Never mind, for the moment, the obvious question of why a man who advocates such garbage is given a place in the White House.  Here's the real question, relative to our current thesis:  how do you find common ground with someone who thinks this way?  If you are even close to being a decent human being, you don't.  You shun that person every chance you get.

And the same goes for two other real prizes.  One of them is named Tom Cotton.  He is a U.S. Senator from Arkansas (which speaks poorly of Arkansas).  In the final years of the Obama Administration, he was one of the instigators of a full-page newspaper ad inviting the Iranian Government to violate the nuclear agreement with Iran that had recently been negotiated (and endorsed by Israeli security experts).  Bad enough, right?  Well, just in case it's not, here's something else:  Cotton held up the confirmation of one of Obama's diplomatic nominees, a friend of the then-President's from law school, because Cotton knew that doing so would cause Obama "special pain" (the senator's words, as spoken directly to the nominee when she ask him what the reason for the hold-up was).  She died later, never having had a chance to have her nomination considered.  Again, I'm not making this up.
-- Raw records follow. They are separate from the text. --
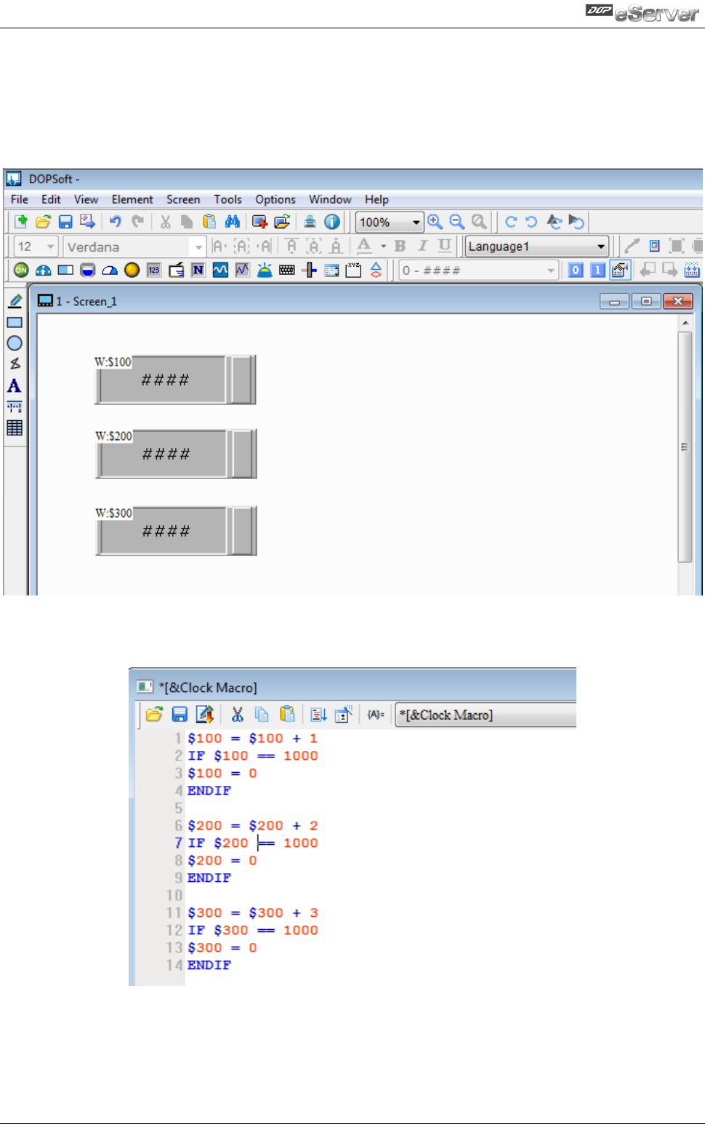
Task: Open the Element menu
Action: 132,199
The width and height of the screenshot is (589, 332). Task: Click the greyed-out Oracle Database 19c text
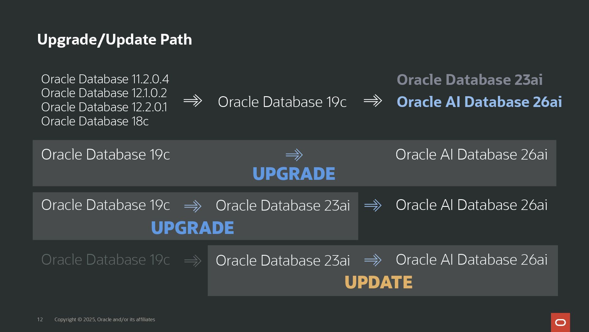[x=105, y=260]
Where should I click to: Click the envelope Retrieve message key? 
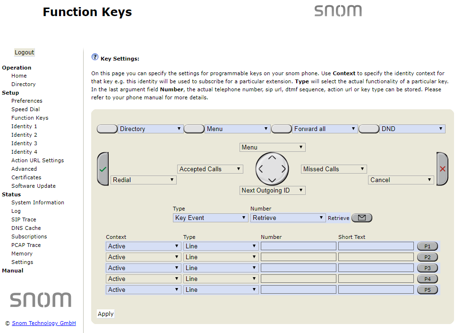click(362, 218)
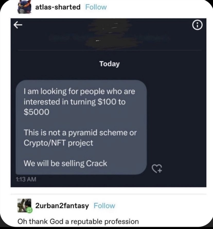Viewport: 213px width, 229px height.
Task: Open the atlas-sharted username link
Action: click(58, 7)
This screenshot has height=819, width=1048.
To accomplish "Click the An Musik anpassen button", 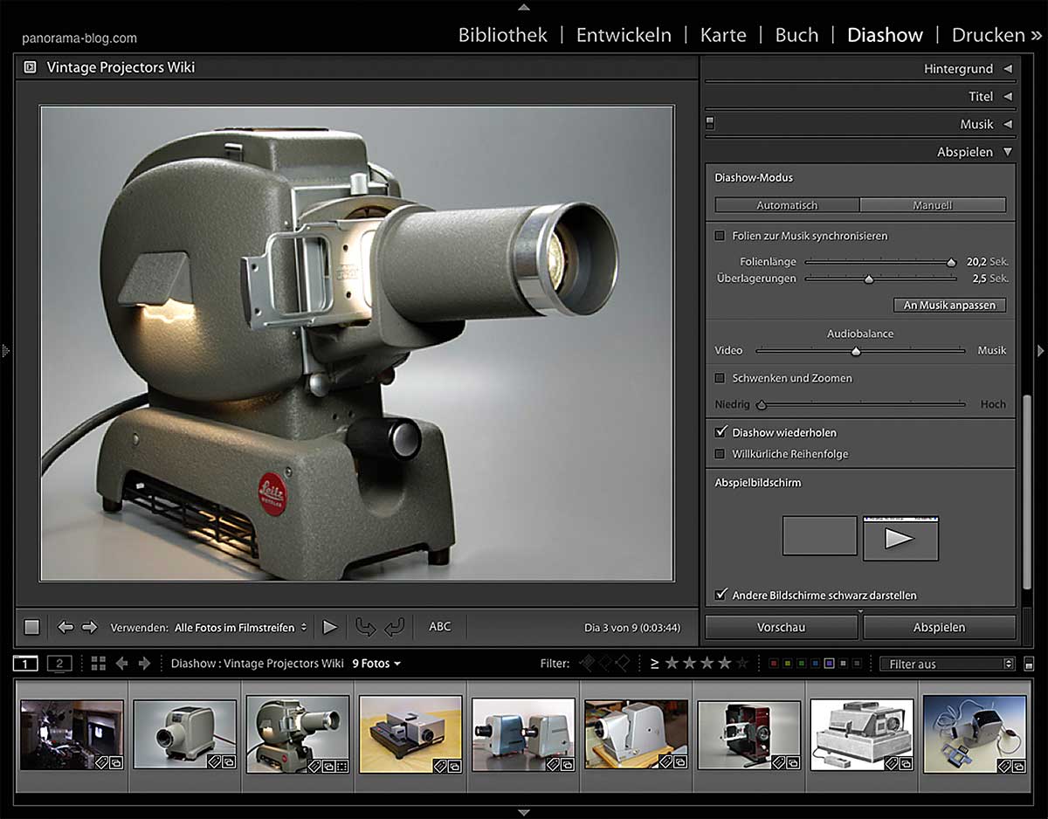I will click(x=949, y=306).
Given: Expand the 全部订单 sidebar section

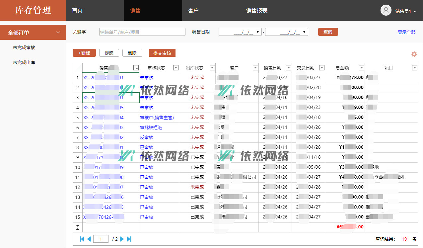Looking at the screenshot, I should 33,33.
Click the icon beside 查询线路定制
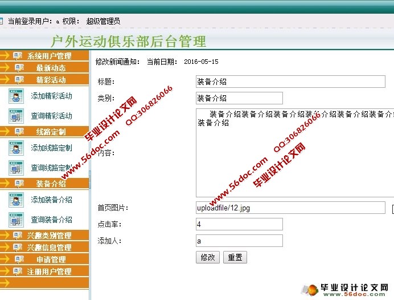The height and width of the screenshot is (300, 394). click(x=15, y=168)
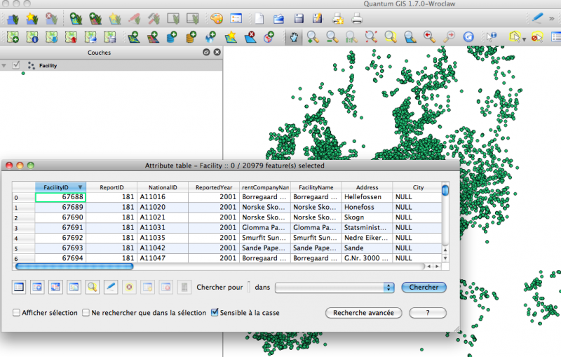Click the Print Composer printer icon
561x357 pixels.
point(357,18)
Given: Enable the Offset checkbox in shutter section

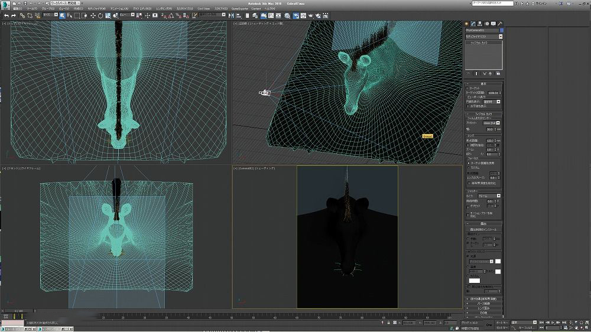Looking at the screenshot, I should coord(468,206).
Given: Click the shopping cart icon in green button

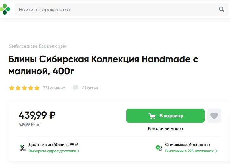Looking at the screenshot, I should [x=152, y=116].
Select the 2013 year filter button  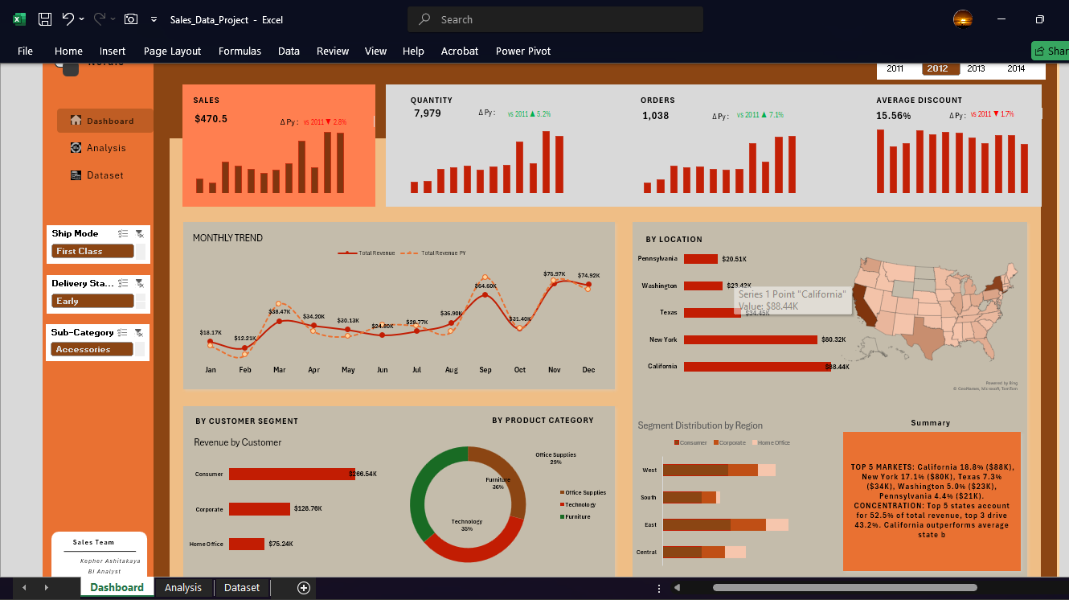976,69
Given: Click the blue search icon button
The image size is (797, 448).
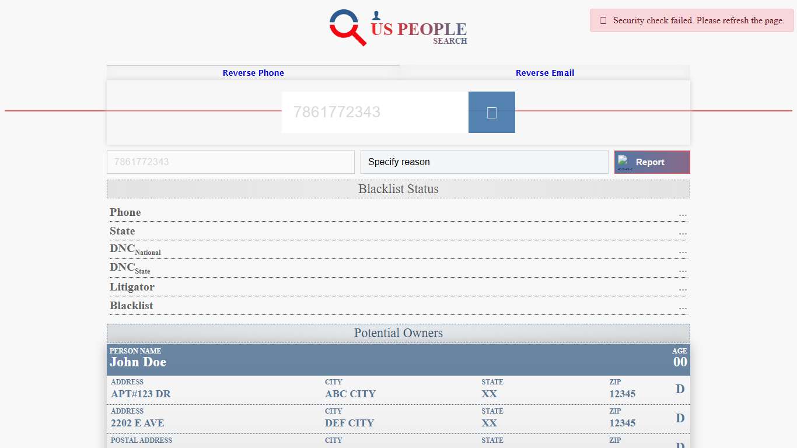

Oh, and let's not forget the members of the media echo chamber that enable the scumbags in government; they can match them scum for scum.

Once upon a time, thanks to Marconi and others, radio became a great resource for spreading culture and news around the world.  In the Internet age, however, radio has largely become the medium of choice for right-wing gasbags.  And none are gassier than Mark Levin, who has a nightly three-hour radio show in which he spews venom that he either makes up on the spot or plans in advance (it's hard to tell, and that's after subjecting myself several times on long drives).  Levin and his ilk are like Biff Barnes, a sportscaster made up by George Carlin for one of his routines:  "I call 'em as I see 'em, and if I don't see 'em, I make 'em up!"  If that's not bad enough, in order to spread the lie that Obama personally wiretapped Trump, he goes so far as to use Helen Keller as a punching bag.

And I'm supposed to sit down with this guy and reason together?  With any of them?  Give me a break.

That's my tale of three scumbags.  Sadly, there are many more:  a party, and now a government, that's chock-full of them.  And, as long as that's the case, they can wait until hell freezes over before I try to reason with any of them.  I'm going to fight like hell to put them out of business.

And, if you believe in what this nation is supposed to be, you'll do the same.